Em primeiro lugar porque trata-se de uma obra que procura deslavadamente imitar a cansativa estética norte-americana dos filmes de espionagem produzidos nos EUA. Sem, porém, demonstrar a mesma competência deles nos quesitos técnicos, o filme acaba se tornando um “sub-Munique”. Em segundo lugar porque a sua “surpresinha” final de roteiro chega a ser vergonhosa, equiparando-o ao que de pior já foi feito nas piores telenovelas espalhadas pela América Latina. Não vou dizer do que se trata (sempre haverá alguém disposto a ver o filme), mas o velho truque da vítima reconhecer seu algoz, 35 anos depois, por causa do relógio que ele usa é, no mínimo, patético.

Mas o pior está por vir: “Esclavo d Dios” se mostra como uma desavergonhada propaganda sionista, onde todos os personagens judeus são heroicos, bondosos e justiceiros, e os árabes são terroristas fanáticos e assassinos sem coração.
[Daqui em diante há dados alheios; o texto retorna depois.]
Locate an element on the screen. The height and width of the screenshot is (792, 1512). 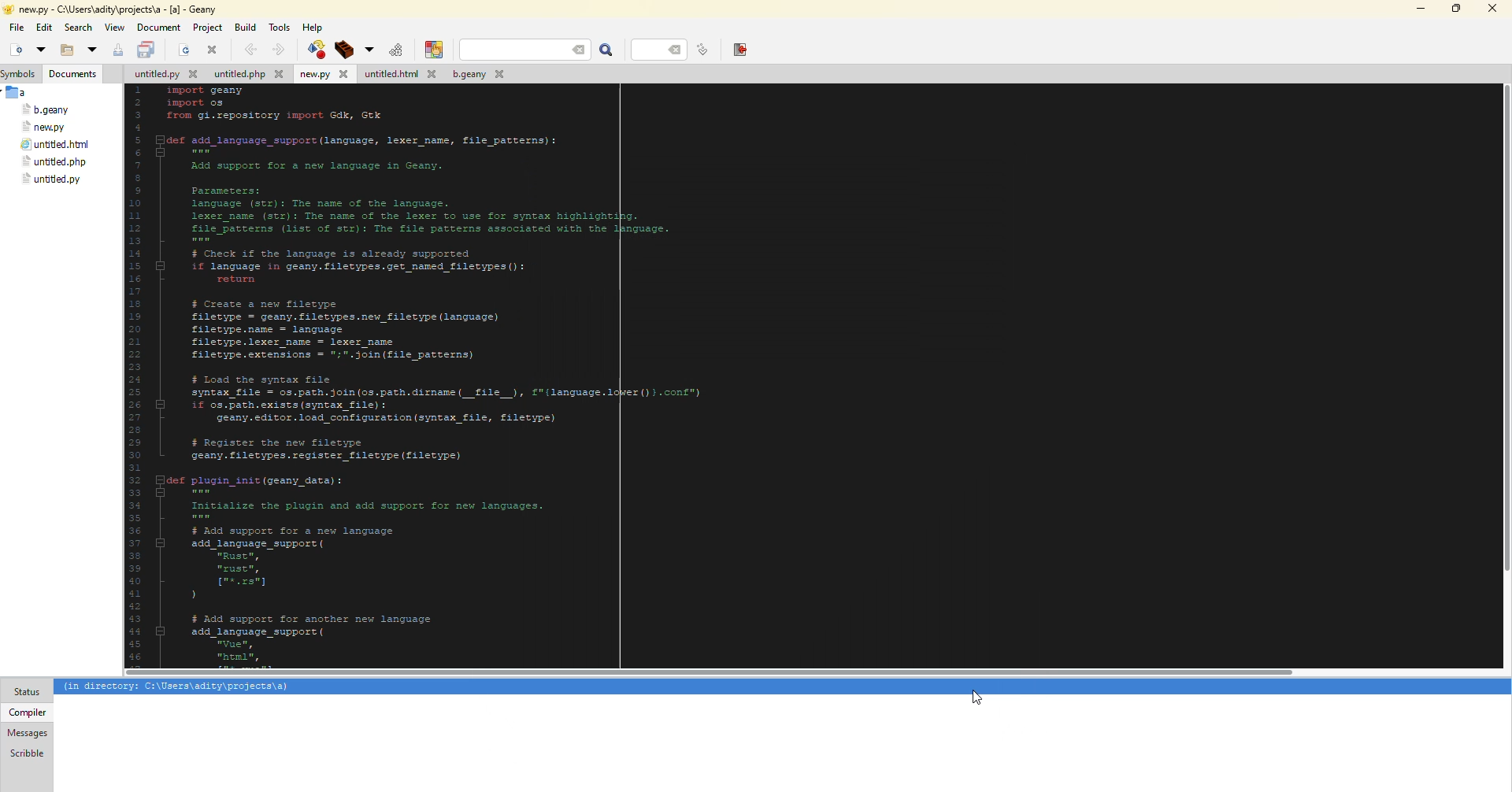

Um maniqueísmo impensável nos dias de hoje, e totalmente inadequado para ser exibido, principalmente, nestes tempos de dolorosos conflitos na Faixa de Gaza. Uma pisada de bola descomunal da curadoria que marca, pelo menos até o momento, o ponto mais lamentável desta 42a. edição do festival de Gramado.

A trama, ah sim, a trama: nos anos 70, um menino de origem árabe vê sua família ser assassinada por um homem de capuz. E um menino judeu vê o pai morrer num atentado provocado por um homem bomba. Há um corte de tempo e vemos que, enquanto o judeu se tornou um importante membro do Mosab, o serviço secreto de Israel, o pequeno árabe cresceu sendo treinado para se tornar um homem-bomba. O que se vê a seguir é constrangedor. Torna-se compreensível o fato do diretor, cujo nome no filme está creditado como Joel Novoa Schneider, assinar no Imdb e no catálogo do Festival apenas como Joel Novoa.

Assisti “Esclavo de Dios” em sua segunda sessão, na reprise, e presenciei algo que jamais havia visto em meus 25 anos de cobertura aqui deste Festival: nenhum, absolutamente nenhum aplauso ao final da sessão.

Gramado não merecia isso.

Celso Sabadin viajou a Gramado a convite da organização do evento.